Even if she can handle it, it might be too much for me to put her in that position. I can only make that judgement when I arrive and ultimately it's up to her. It makes me sad to think I might be away from her longer than I wish. I don't want to put her in danger. She's not very big at all. Plus, if someone put their hands on her, I might end up in trouble. Goddamn savages.


----------



## tgrear2008

canuck2010 said:


> I'm a guy so this isn't a problem for me, but one suggestion to limit the staring and/or other mild harassment is to invest in a nice dark pair of sunglasses, easy to avoid eye contact that way. I notice so many expats who walk with there head pointed to the ground the entire time. More seriously, the situation is slowly improving with police getting back on the streets. Of course, this does nothing to stop the bad attitude many men have toward women.
> 
> Most incidences happen in taxis, so its really important to learn which one's to watch out for (for example some say the older taxi drivers in the black taxis are generally better behaved than the younger ones...), and of course when and where it is safe to use them. One has to be really careful when using a taxi after dark. Pepper spray sounds like a good idea, but maintaining situational awareness is most important. If trouble arises, yelling and raising one's voice gets results.

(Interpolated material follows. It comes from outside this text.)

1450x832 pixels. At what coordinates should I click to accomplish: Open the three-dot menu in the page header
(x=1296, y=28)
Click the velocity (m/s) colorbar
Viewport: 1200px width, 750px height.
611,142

Raising the voice sounds about right, that's why I mentioned the security whistle, of course maybe not for me personally, but a woman might benefit. I've read pepper spray is not allowed in Egypt, but I'll wait till I'm on the ground to determine that. Coming from the states, I would sure love my concealed handgun, but that's a pipe dream! haha

About the taxis, can't you call ahead and get a reputable driver? Is the danger in just getting a random taxi on the street?

I'm not too worried about my own safety. As you said, situational awareness is key, and I like to think I have it. I dont plan on carrying a knife, even though I would like to. Maybe a blunt object on the keychain. 

Do you think it is better for women out in El Rehab?


----------



## Lanason

I live I Rehab and my wife was "followed" by a car with 20 year old learning at her

But she goes in the day on her own to the shops, we do not allow our teenage daughter out on her own but otherwise rehab is very safe.


----------



## tgrear2008

Lanason said:


> I live I Rehab and my wife was "followed" by a car with 20 year old learning at her
> 
> But she goes in the day on her own to the shops, we do not allow our teenage daughter out on her own but otherwise rehab is very safe.


Awesome, that sounds like the solution. While it's just me, I will live in Maadi. When and if she decides to follow me here until I am finished, we will set up shop in Rehab. 

I hope that works, I dont want to think of being apart any longer than we have to be.


----------



## expatagogo

I never go outside after dark. NEVER.
I stopped carrying a handbag when a woman (had to be, I was in the women's car on the tram) cleverly helped herself to my mobile phone. I no longer use the the tram, either.
When I have to walk outside during the day, I crowd up behind a group that has children, so it looks like I'm walking with that group.
I don't carry a weapon because I don't know that I could get to it in time if need be.
I never wear jewelry.
If I have to take a taxi off of the street, I always choose a "beard." As terrible as that might seem, in my experience those fellows are content to turn up their audio Qu'ran and drive, and they don't try to chat me up, nor do they drive with one eye in a mirror staring at me. For arranged rides, I have the number of a fellow with a "beard" who I call and deliberately overpay because I'm grateful he gets me there without incident.

Honestly, I'm a fair haired, fair skinned, light eyed, middle aged western woman, and walking out into the street is like walking into hell. That may not be everyone's experience, but it's mine.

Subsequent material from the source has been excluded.